Darren mengerang. Remaja itu kemudian berkata lirih.
“Apa akan ada perbedaan di antara kita kalau kita berpacaran?” Tanya Darren.
“Tidak ada yang berubah.” Rosalynn menggelengkan kepala. Tersenyum lemah. “Selain komitmen kalau kau milikku dan aku milikmu.”
Darren menghembuskan napas panjang dan melihat ke atas. Langit malam yang gelap tanpa ada bintang dan rembulan.
“Hm …, baiklah. Kita pacaran.”
Rosalynn mendesah dan menggelengkan kepala. “Lupakan saja.”
“Kenapa?”
“Kau mendesah dan kau mengatakannya dengan ragu. Mana mungkin kau mengharapkan aku percaya padamu.”
“Itu tidak benar.”
“Tapi kenyataannya seperti itu. Kau bahkan tidak terdengar yakin dengan ucapanmu sendiri.”
“Kalau begitu aku yang akan bertanya.” Darren meremas tangan kanan Rosalynn dengan kedua belah tangannya. Kemudian berkata dengan suara tegas dan penuh keyakinan. “Rosalynn, aku menyukaimu. Apa kau mau jadi pacarku?”
Mendengar itu, Rosalynn tertegun. Mulutnya terbuka.

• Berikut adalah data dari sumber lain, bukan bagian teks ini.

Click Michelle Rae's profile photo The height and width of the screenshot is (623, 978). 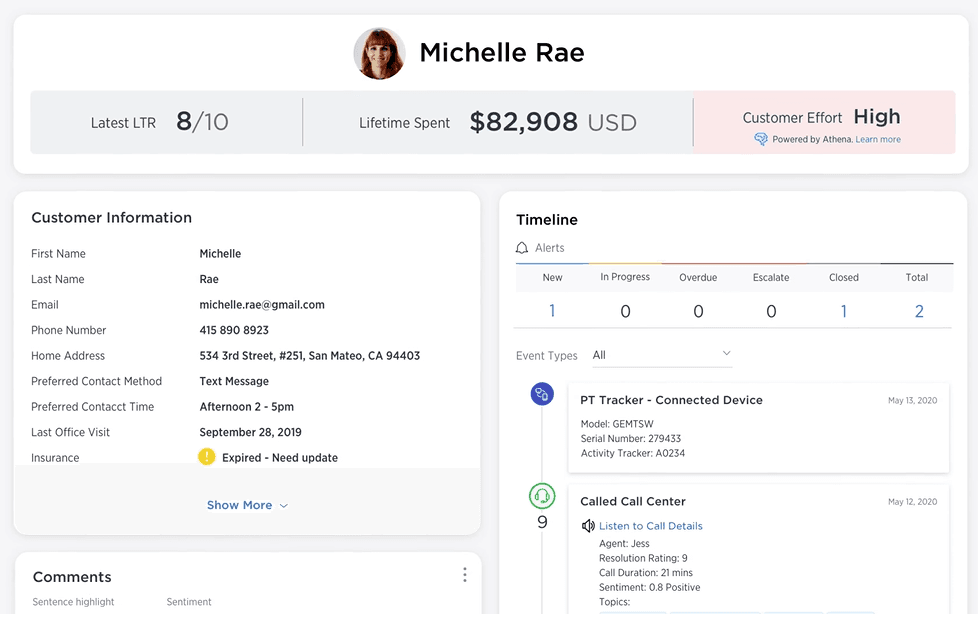(x=379, y=52)
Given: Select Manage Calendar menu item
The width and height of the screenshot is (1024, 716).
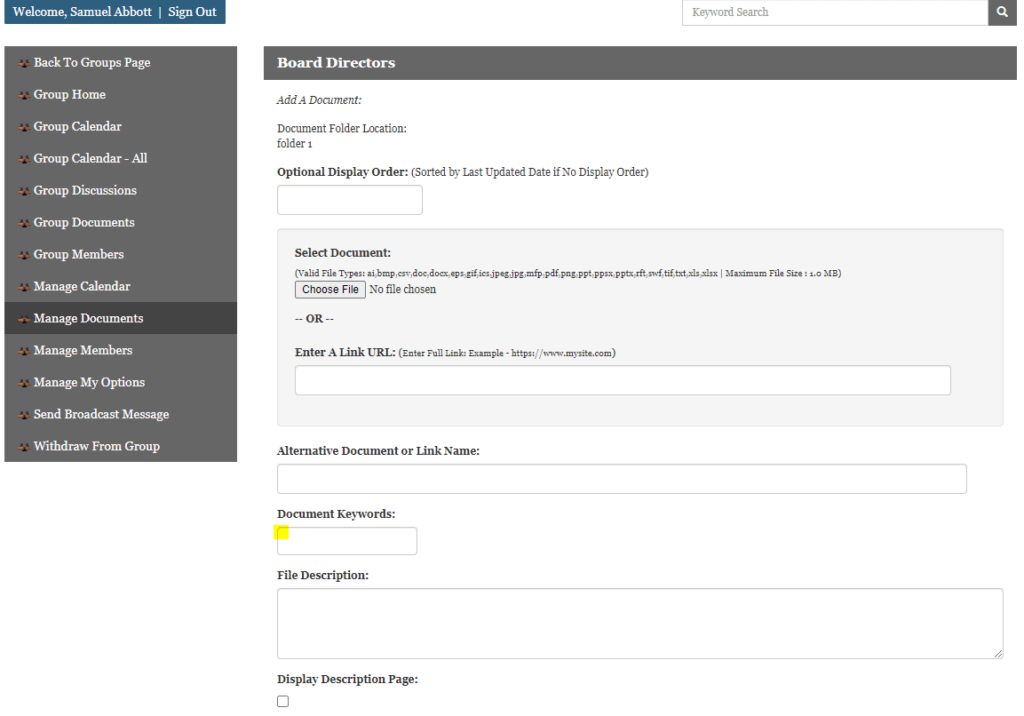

Gadis itu seakan tidak percaya apa yang baru saja didengarnya. Kemudian senyumnya merekah, disertai dengan anggukan kepala antusias.
“Aku mau …, aku mau …, aku mau …!” Jawabnya riang. Refleks gadis itu memeluk Darren dengan erat. “Aku mencintaimu, Darren.”
“Aku juga.” Darren menahan napas. Secara tiba-tiba tubuhnya menjadi kaku. “Rosalynn tolong lepaskan aku. Jujur saja aku merasa canggung.”
“Oh, maaf.” Rosalynn terlihat grogi. “Aku tidak bisa menahannya.”
“Tidak apa-apa.” Jawab Darren. “Jadi sekarang bagaimana?”
“Maksudmu?”
“Kita sudah pacaran sekarang. Selanjutnya bagaimana?”
“Hm, aku sudah mengatakan agar kita bersikap seperti biasa, kau ingat.”
“Perlukah kita jalan-jalan sambil cari jajanan?” Tanya Darren seraya melirik ke arah tukang jagung bakar yang mangkal di dekat anak-anak remaja yang tengah belajar mengendarai skateboard.
Rosalynn baru saja akan menjawab kala smartphone-nya secara tiba-tiba berbunyi.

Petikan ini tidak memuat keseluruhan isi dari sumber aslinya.